What they can't handle, and what's forcing the Bush administration and its supporters into increasingly absurd postures, is their growing awareness of the comprehensive disaster caused by their misguided obsession with Iraq and the propaganda campaign that got us there.

12 Comments:

Blogger Tom Harper said...

The Ministry of Silly Walks is a perfect analogy. They're walking funnier and funnier, and they also look like a dog on a leash being pulled every which way (especially Frist, making 2 opposite announcements about Bolton, just hours apart).

5:48 PM  
Blogger Lizzy said...

Not only is it the perfect analogy, but it's my favorite Monty Python sketch to boot.

8:17 PM  
Blogger Damien said...

Still can't understand what Frist has been smoking? Maybe its enough the Bolton will probably enter the UN without any clear legitimacy - I need that funny walks Gif!

6:28 PM  
Blogger Samwick said...

Kick ass article...and one from my state...nifty.

3:17 AM  
Blogger halcyon67 said...

That is very good. I just think that the Republicans have failed to take their meds.

They are destroying themselves. I say let's sit back and watch or take excessive advantage of them and their stupidity.

Krispy Kreme Karl Rover is a perfect example

3:45 PM  
Blogger Donald said...

This comment has been removed by a blog administrator.

4:46 PM  
Blogger Donald said...

Oops! That last comment didn't take. I'll try again. I agree that the analogy is nearly perfect!

4:48 PM  
Blogger Snave said...

Tom, great comment! I think the GOP might also be like the owner of a pack of dogs that is straining at the leash, and of which they are losing control. The dogs being Frist, Santorum, DeLay, Bush, Cheney, etc., of course.

Lizzy, "Silly Walks" is one of my favorite Python skits as well. I think my very favorite might be the one where Terry Jones first tries to jump across the English Channel, then tries to eat a cathedral.

Damien: Frist has been smoking LOCO WEED, of course!

Matt: all Arkansans aren't bad. You, Bill Clinton and Gene Lyons are proof!

Samantha, you might like the Rove cartoon J.Marquis has at Are We There Yet? if you haven't seen it already. It says it all!

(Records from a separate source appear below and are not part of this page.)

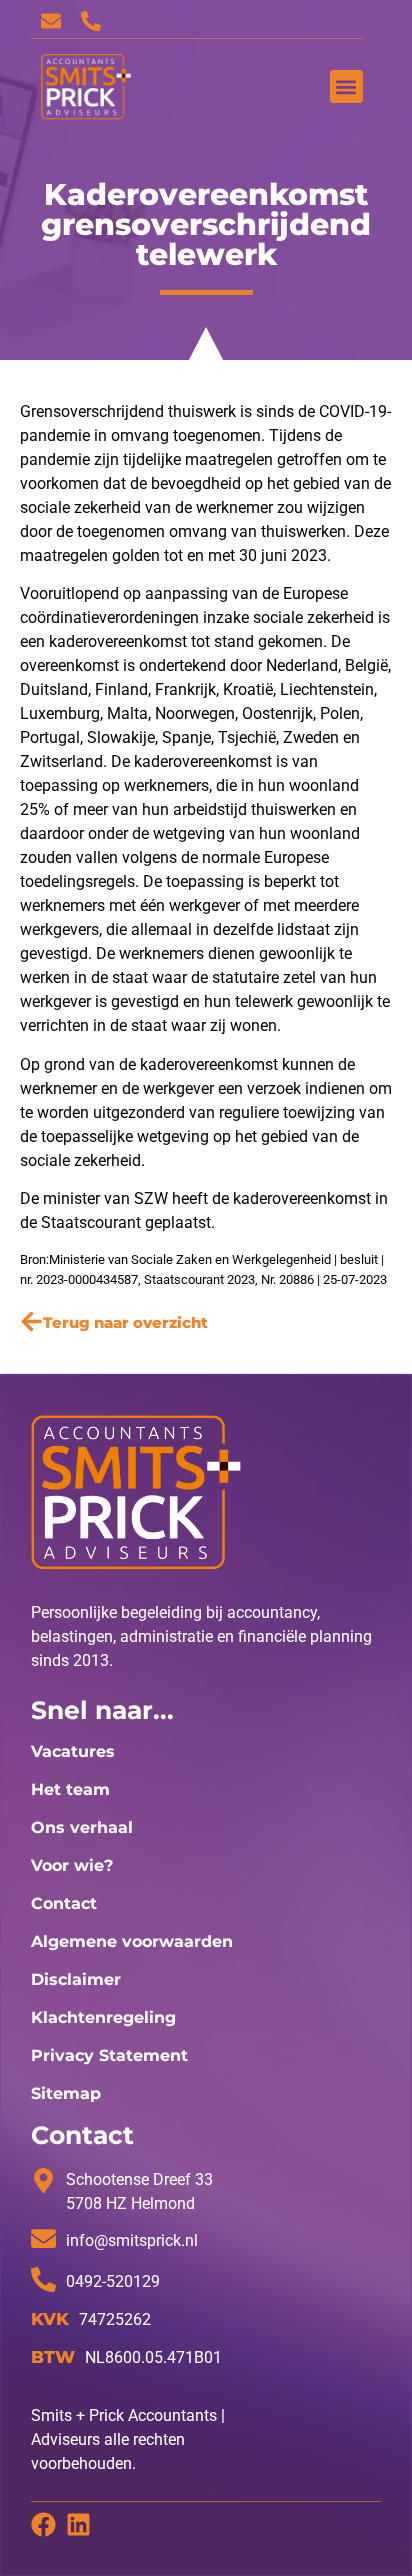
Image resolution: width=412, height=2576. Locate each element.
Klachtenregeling (103, 2017)
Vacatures (73, 1751)
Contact (64, 1903)
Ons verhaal (82, 1827)
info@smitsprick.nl (132, 2240)
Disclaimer (76, 1979)
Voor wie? (72, 1865)
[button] (346, 86)
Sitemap (66, 2093)
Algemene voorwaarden (132, 1941)
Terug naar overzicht (125, 1322)
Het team (70, 1789)
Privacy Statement (109, 2055)
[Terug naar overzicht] (31, 1321)
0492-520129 (113, 2281)
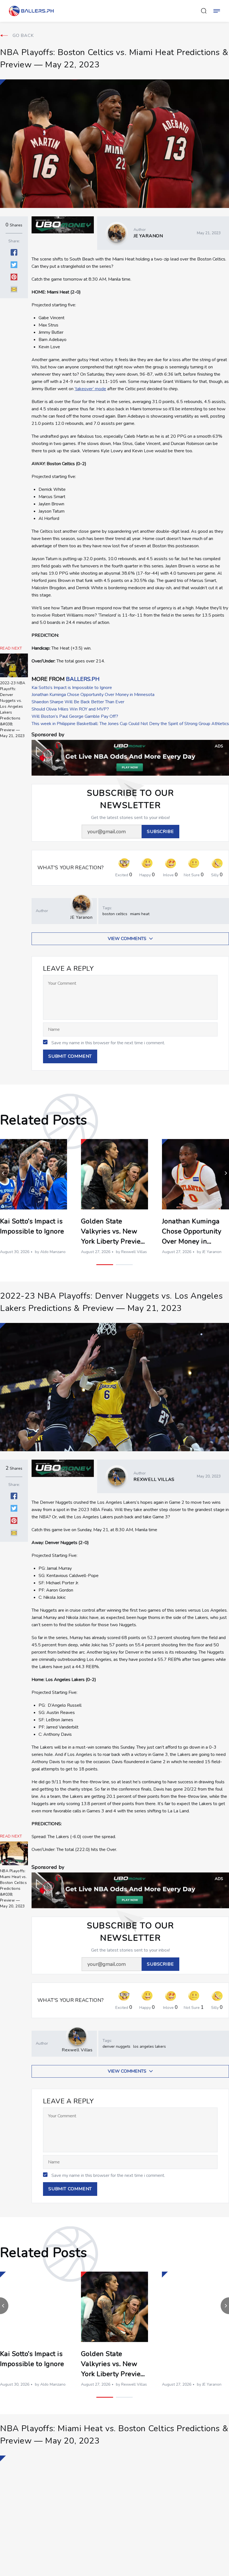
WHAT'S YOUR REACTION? (70, 868)
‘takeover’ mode (90, 389)
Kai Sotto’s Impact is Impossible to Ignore (72, 688)
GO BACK (23, 35)
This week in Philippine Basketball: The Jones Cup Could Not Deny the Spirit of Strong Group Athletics (130, 724)
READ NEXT (11, 648)
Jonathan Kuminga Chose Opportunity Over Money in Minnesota (93, 695)
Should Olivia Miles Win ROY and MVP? (70, 709)
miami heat (139, 914)
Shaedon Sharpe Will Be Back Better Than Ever (78, 702)
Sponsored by (48, 735)
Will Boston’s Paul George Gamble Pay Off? (75, 716)
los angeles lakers (149, 2046)
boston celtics (114, 914)
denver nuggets (116, 2046)
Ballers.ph (82, 679)
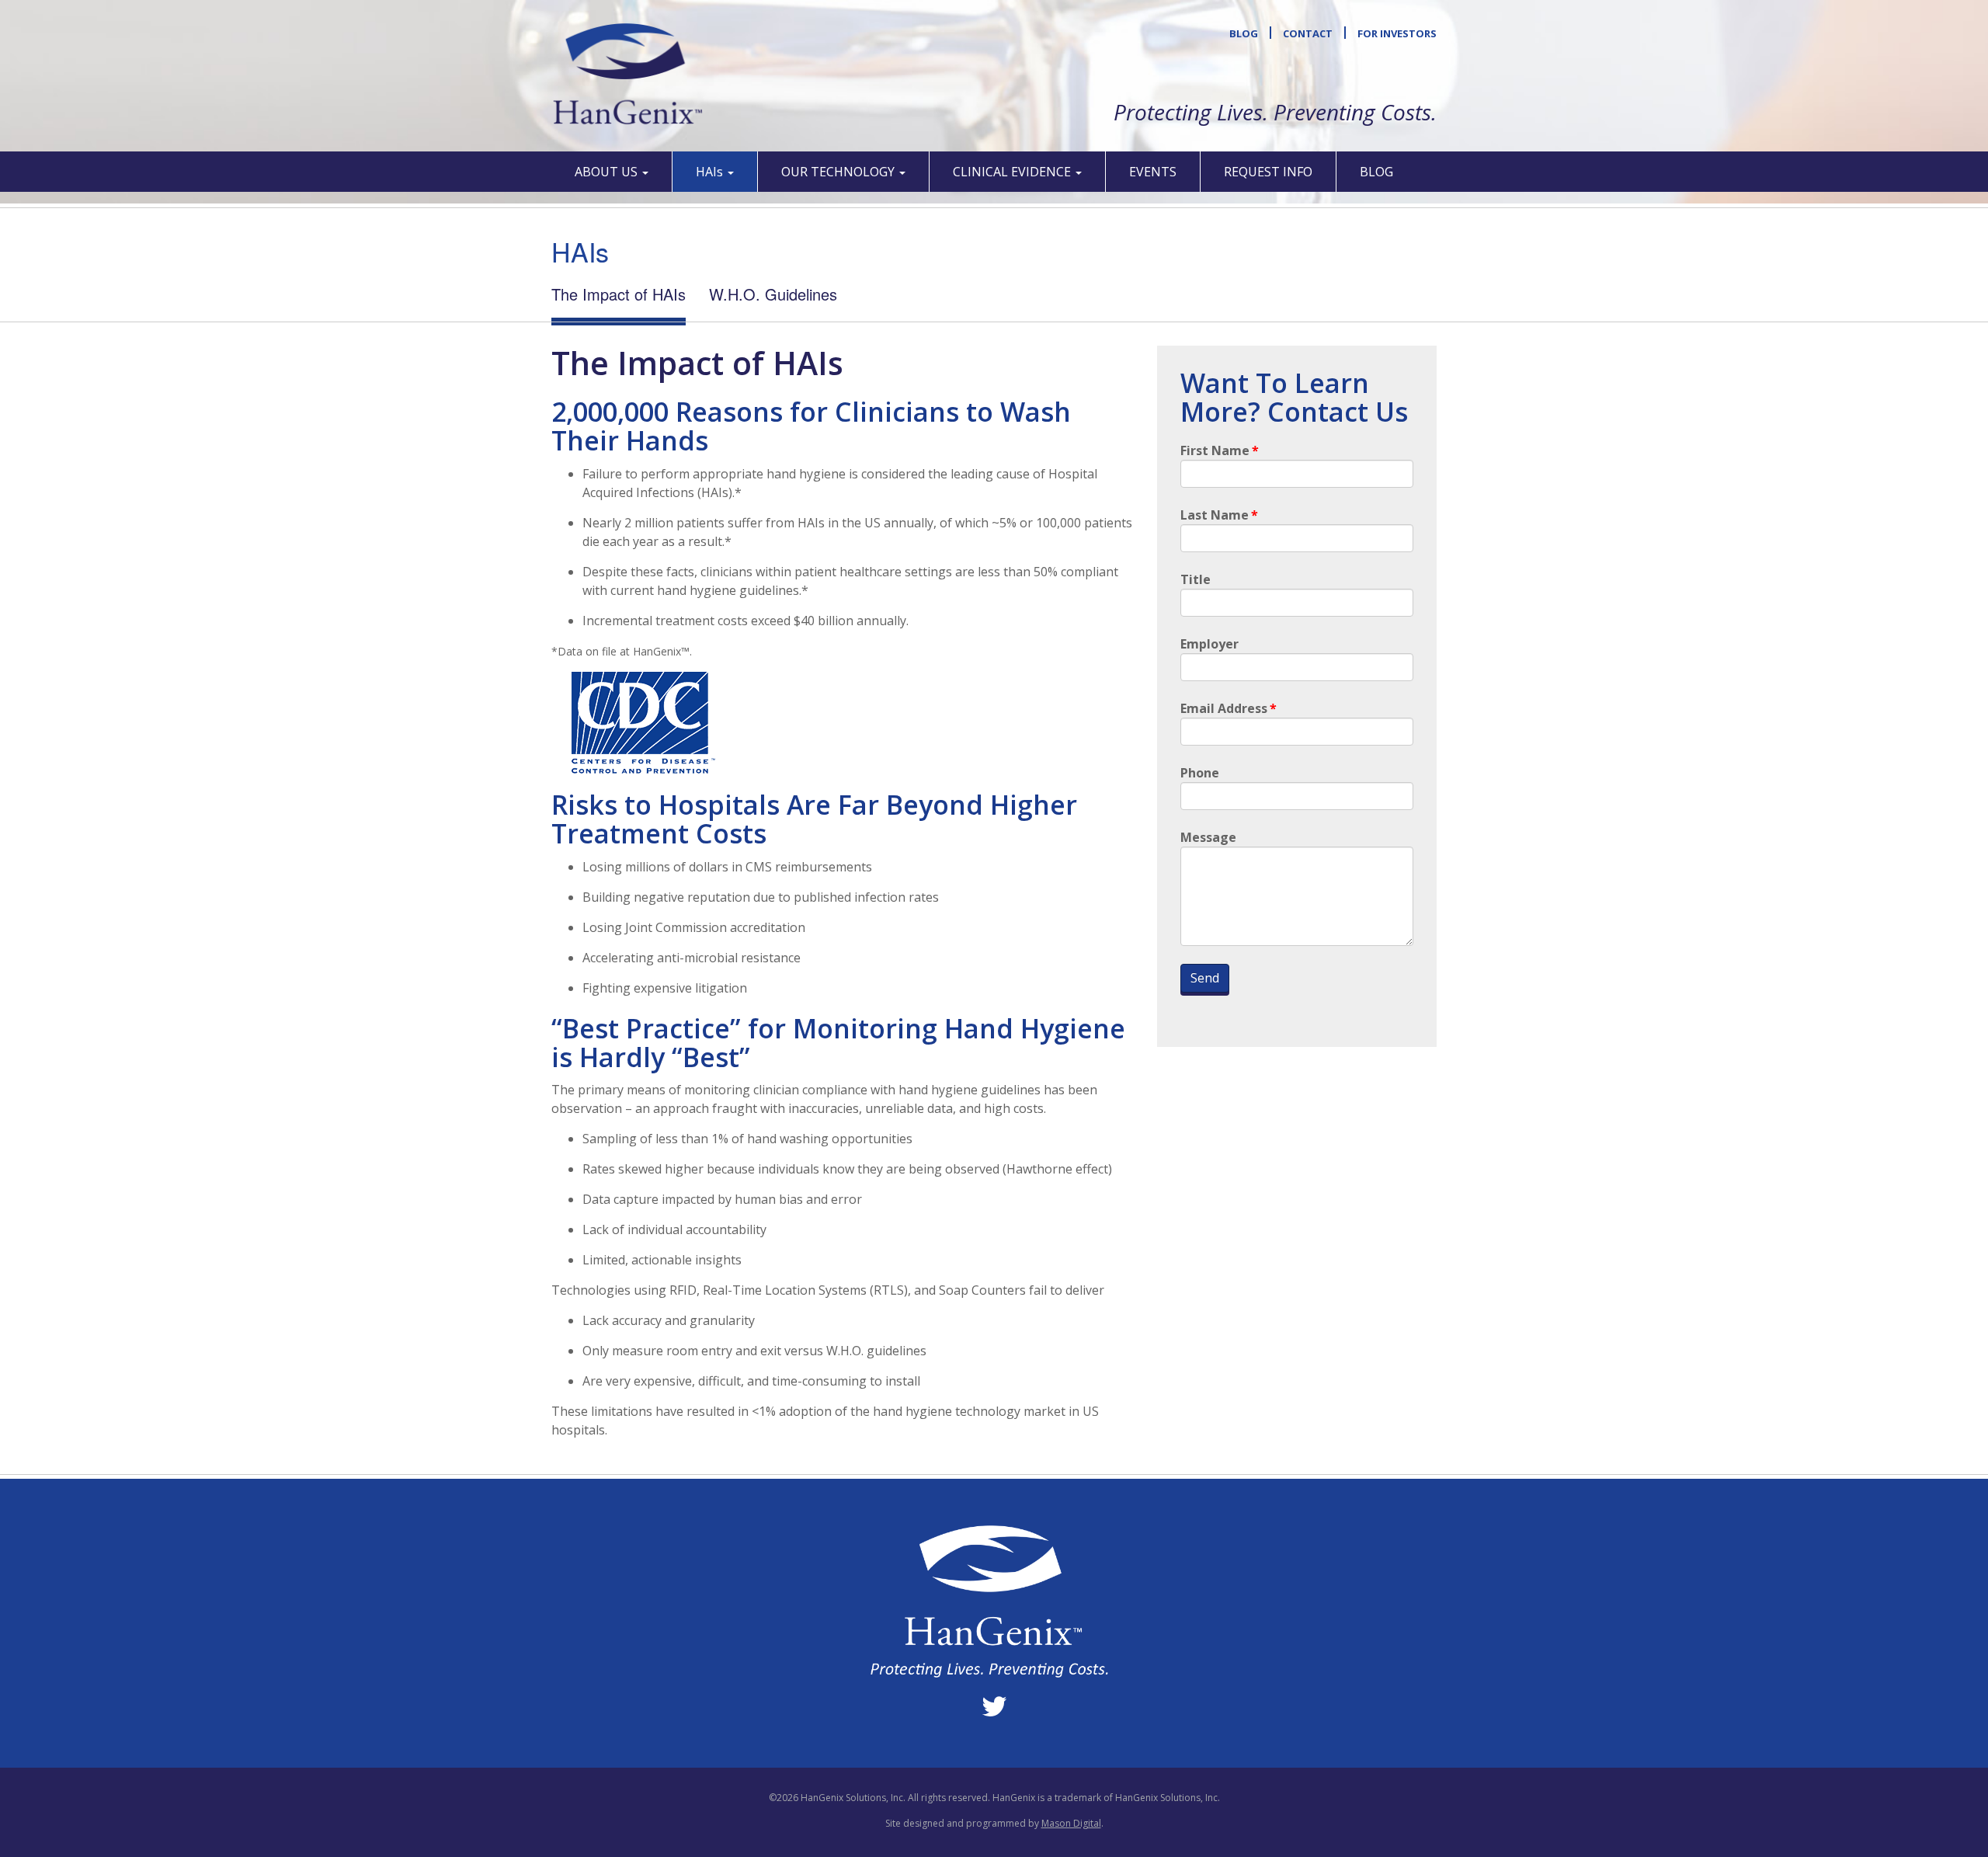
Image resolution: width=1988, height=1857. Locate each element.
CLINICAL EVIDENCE (1013, 171)
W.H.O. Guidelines (773, 294)
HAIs (711, 171)
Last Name (1219, 514)
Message (1208, 837)
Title (1195, 579)
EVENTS (1152, 171)
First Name (1219, 450)
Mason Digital (1071, 1823)
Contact (1308, 33)
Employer (1209, 643)
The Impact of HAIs (618, 294)
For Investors (1397, 33)
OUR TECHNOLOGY (839, 171)
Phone (1199, 772)
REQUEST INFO (1268, 171)
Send (1204, 977)
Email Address (1228, 708)
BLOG (1376, 171)
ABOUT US (608, 171)
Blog (1243, 33)
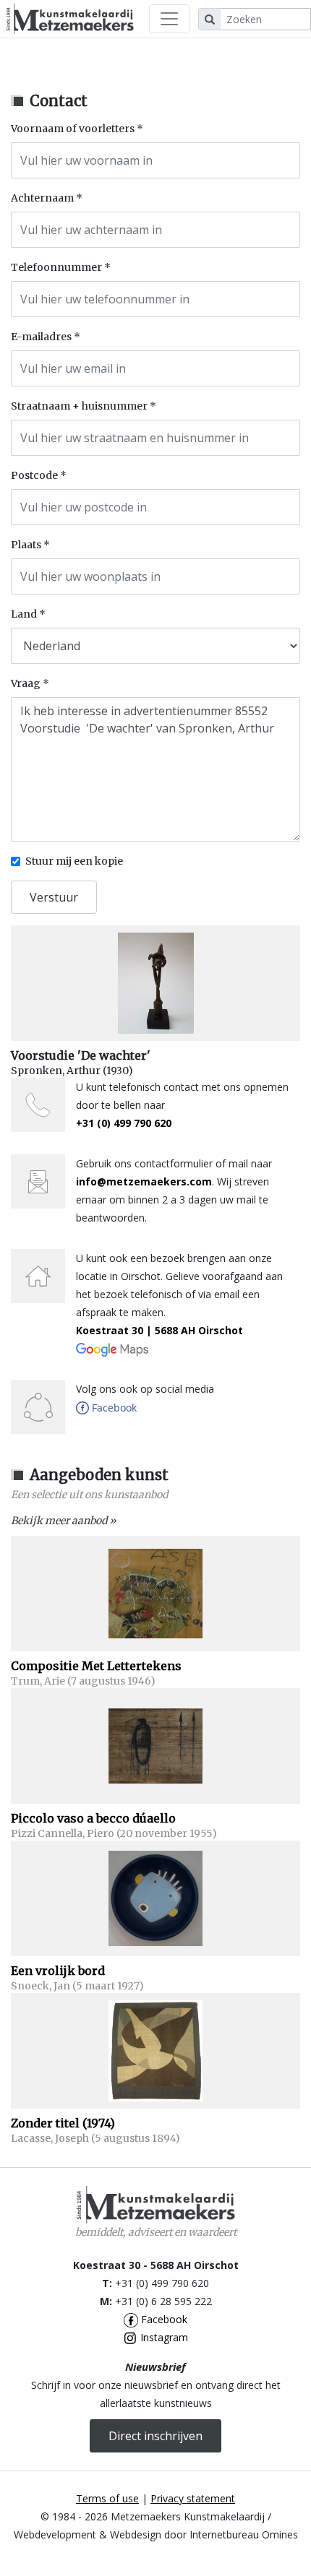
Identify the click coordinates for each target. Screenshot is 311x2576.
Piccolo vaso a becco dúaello (93, 1818)
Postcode (34, 475)
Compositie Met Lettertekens (96, 1666)
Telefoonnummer (56, 267)
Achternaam (42, 197)
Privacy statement (192, 2498)
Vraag (26, 683)
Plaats (26, 544)
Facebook (162, 2319)
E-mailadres (41, 336)
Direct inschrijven (155, 2436)
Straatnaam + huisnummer (79, 405)
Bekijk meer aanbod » (63, 1520)
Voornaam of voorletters (73, 128)
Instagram (162, 2337)
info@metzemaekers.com (144, 1181)
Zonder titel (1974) (63, 2123)
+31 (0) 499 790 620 (123, 1123)
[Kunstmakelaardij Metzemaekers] (70, 19)
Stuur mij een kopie (74, 861)
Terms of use (107, 2498)
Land (24, 614)
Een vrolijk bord (58, 1970)
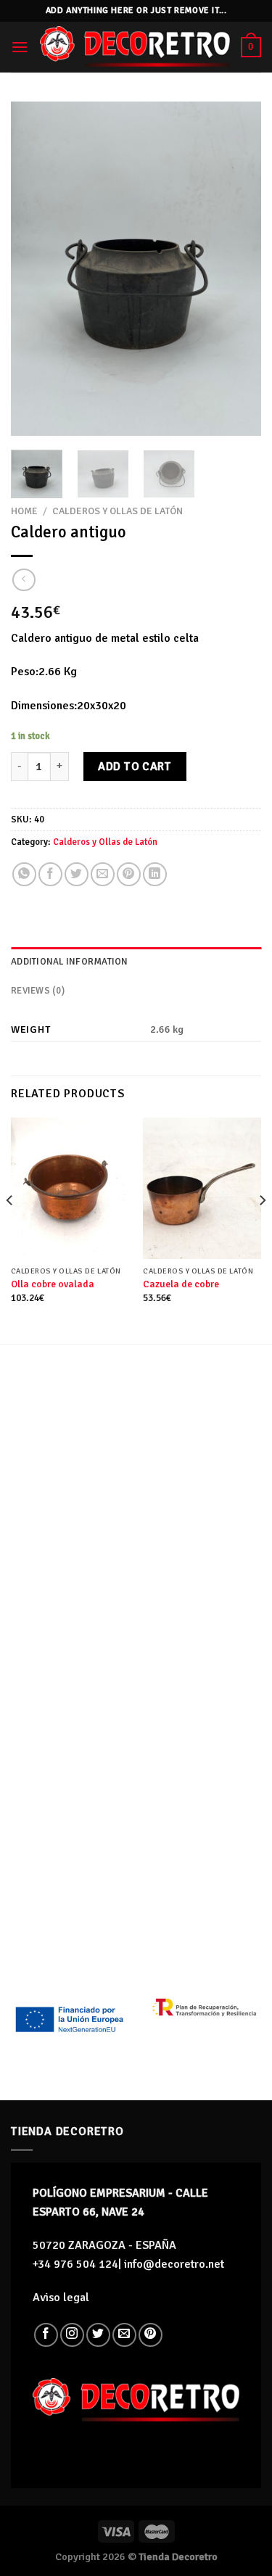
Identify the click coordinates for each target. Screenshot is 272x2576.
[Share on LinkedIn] (155, 874)
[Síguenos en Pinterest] (150, 2335)
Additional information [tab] (69, 961)
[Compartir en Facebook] (50, 874)
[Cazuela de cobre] (202, 1188)
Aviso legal (61, 2297)
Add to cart (134, 766)
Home (24, 511)
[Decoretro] (135, 46)
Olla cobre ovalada (52, 1284)
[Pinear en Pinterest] (129, 874)
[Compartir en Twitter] (76, 874)
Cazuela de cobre (181, 1284)
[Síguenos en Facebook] (46, 2335)
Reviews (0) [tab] (38, 990)
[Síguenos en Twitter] (98, 2335)
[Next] (238, 268)
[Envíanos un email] (124, 2335)
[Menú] (19, 47)
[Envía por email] (103, 874)
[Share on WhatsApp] (24, 874)
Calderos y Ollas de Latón (117, 511)
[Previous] (34, 268)
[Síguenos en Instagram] (72, 2335)
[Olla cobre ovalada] (70, 1188)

As much as I would like to sit back and watch them implode, I do think we need to be pointing out the various ingredients of the implosion to our Republican friends and mention possible reasons for such things. This should be done in a gentle, persuasive manner. There are a lot of them out there who aren't satisfied, and who might be quite willing to see major changes made in D.C.

Thanks for stopping by, Donald!

4:54 PM  
Blogger sleepybomb said...

well done mr snave,
this administration is fixin' to fall for the blunders they committed and can't address.
the life of brian tag is great!
actually you could prolly fit everyone in the white house to anyone of many idiots played by the pythons.
i think the bit with the housing project that crashes and burns kinda sums up their idea of nation building, or the re-enactment of pearl harbor with the ladies tea clubs battling it out...
i'll stop now.
oh yeah, where did ya find that wonderful gif? (i'm gonna steal it!)

8:17 PM  
Blogger Christopher said...

While I, too, agree with most of what Gene Lyons said, his article contained a rather startling comment: “Hardly anybody opposed the mission into Afghanistan, and few do today.”

Given that upwards of 5,000 (possibly as many as 20,000) Afghanis, almost all civilians, were killed, and many tens of thousands lost their homes, doesn’t Gene Lyons confirm so many of the prejudices held against the USA outside its borders, and that the lives of brown-skinned non-Americans are regarded as expendable and cheap?

Isn’t it the truth that the perpetrators of 9/11 contained not a single Afghani, and that if the US was to carry out an invasion, it might more logically have been of Saudi Arabia or Egypt, the countries of origin of all the 9/11 attackers?

Let’s get real.

12:19 PM  
Blogger halcyon67 said...

Snave, what J. Marquis's blog address? I typed in arewethereyet.blogspot.com, and nothing came up.

7:50 AM  
Blogger Snave said...

Samantha,

Try the link from my site. It should work for you!